Sophos Patches Critical RCE Bug Exploited in the WildTargets Are a Small Set of Specific Organizations Primarily in South Asia
Sophos says it has provided a fix to a critical RCE bug known to be actively exploited primarily in South Asia. Sophos says no action is required by its Firewall customers if the "Allow automatic installation of hotfixes" feature is enabled. Although this feature is enabled by default, versions close to their end of life receive hotfixes that need manual configuration.
The vulnerability, which is now tracked as CVE-2022-1040, has a CVSS rating of 9.8 and was reported to Sophos responsibly by an unnamed external security researcher through its bug bounty program, Sophos says in its security advisory.
The bug is an authentication bypass vulnerability in the User Portal and Webadmin of Sophos Firewall and allows a remote attacker to execute code in all of its versions prior to v18.5 MR3 (18.5.3).
Sophos did not mention the names of the organizations that were targeted, but with a high confidence disclosed the region to which they belong. "Sophos has observed this vulnerability being used to target a small set of specific organizations primarily in the South Asia region. We have informed each of these organizations directly. Sophos will provide further details as we continue to investigate," it says in the advisory.
Because the vulnerability is severe and has been disclosed in the open by Sophos, several CERTs and cyber agencies in Europe have issued alerts to check and patch the CVE-2022-1040 vulnerability manually, based on the current version installed.
Sophos has plugged a critical vulnerability in its firewall product, which could allow remote code-execution.https://t.co/hnQcppL6Zp#cyberprotect #cybersecurity #cyber #security #infosec #technews #sophos #firewall #rce #vulnerability pic.twitter.com/MWsSBEsZlF— NE Cyber Crime Unit (@nerccu) March 29, 2022
The Australian Cyber Security Center issued an alert today, asking Australian organizations to apply the necessary patches at the earliest opportunity as a precautionary measure. ACSC also confirmed that attempts at exploitation were made, but no successful incidents have yet been reported. The security alert has a "high" alert status.

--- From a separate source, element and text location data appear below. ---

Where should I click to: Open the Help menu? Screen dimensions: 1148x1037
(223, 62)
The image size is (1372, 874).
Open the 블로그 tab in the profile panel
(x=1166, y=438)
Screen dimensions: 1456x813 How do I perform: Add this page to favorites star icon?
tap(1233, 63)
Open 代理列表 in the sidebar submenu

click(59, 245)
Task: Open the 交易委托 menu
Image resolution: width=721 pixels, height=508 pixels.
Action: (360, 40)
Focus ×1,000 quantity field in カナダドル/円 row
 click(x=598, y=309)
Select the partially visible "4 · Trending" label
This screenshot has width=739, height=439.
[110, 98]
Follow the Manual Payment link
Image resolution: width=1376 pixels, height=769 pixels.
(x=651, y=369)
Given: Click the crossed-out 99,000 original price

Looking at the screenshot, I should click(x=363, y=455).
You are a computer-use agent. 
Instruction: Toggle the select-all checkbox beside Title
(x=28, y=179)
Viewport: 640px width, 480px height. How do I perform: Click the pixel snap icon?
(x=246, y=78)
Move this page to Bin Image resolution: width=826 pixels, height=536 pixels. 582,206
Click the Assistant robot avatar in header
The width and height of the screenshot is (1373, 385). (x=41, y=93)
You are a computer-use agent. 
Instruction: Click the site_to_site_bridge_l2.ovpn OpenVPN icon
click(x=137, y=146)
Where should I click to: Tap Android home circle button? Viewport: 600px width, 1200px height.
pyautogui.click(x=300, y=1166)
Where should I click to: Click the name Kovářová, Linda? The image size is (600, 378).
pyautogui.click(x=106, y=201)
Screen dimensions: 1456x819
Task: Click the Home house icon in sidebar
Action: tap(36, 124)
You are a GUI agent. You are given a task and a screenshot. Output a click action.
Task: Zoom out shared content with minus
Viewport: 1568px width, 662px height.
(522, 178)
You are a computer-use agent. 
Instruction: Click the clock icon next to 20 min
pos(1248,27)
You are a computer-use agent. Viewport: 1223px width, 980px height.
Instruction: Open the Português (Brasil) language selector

❗ ALERT ❗ A vulnerability has been identified in Sophos Firewall prior to version 18.5 which could allow a malicious cyber actor to perform remote code execution. ACSC recommends affected Australian organisations apply the available patch. Advice at https://t.co/D1YDfrsMWx pic.twitter.com/1a9WnXzE13— Australian Cyber Security Centre (@CyberGovAU) March 30, 2022
The ACSC says that it "is monitoring the situation and is able to provide assistance or advice as required."
Fixes and Workarounds
The following are the hotfixes and corresponding versions - supported and unsupported - issued by Sophos:
- Hotfixes for v17.0 MR10 EAL4+, v17.5 MR16 and MR17, v18.0 MR5(-1) and MR6, v18.5 MR1 and MR2, and v19.0 EAP - published on March 23;
- Hotfixes for unsupported EOL versions v17.5 MR12 through MR15, and v18.0 MR3 and MR4 - published on March 23;
- Hotfixes for unsupported EOL version v18.5 GA - published on March 24;
- Hotfixes for v18.5 MR3 - published on March 24;
- Fix included in v19.0 GA and v18.5 MR4 (18.5.4).
Sophos says it has a possible workaround to secure User Portal and Webadmin interfaces for customers who are using end-of-life versions and those who have disabled automatic updates.
"Customers can protect themselves from external attackers by ensuring their User Portal and Webadmin are not exposed to WAN," Sophos' advisory says. "Disable WAN access to the User Portal and Webadmin by following device access best practices and instead use VPN and/or Sophos Central for remote access and management."
Sophos has also asked users of the older version of Sophos Firewall to upgrade their products and solutions to receive the latest protections, including the current and future fixes.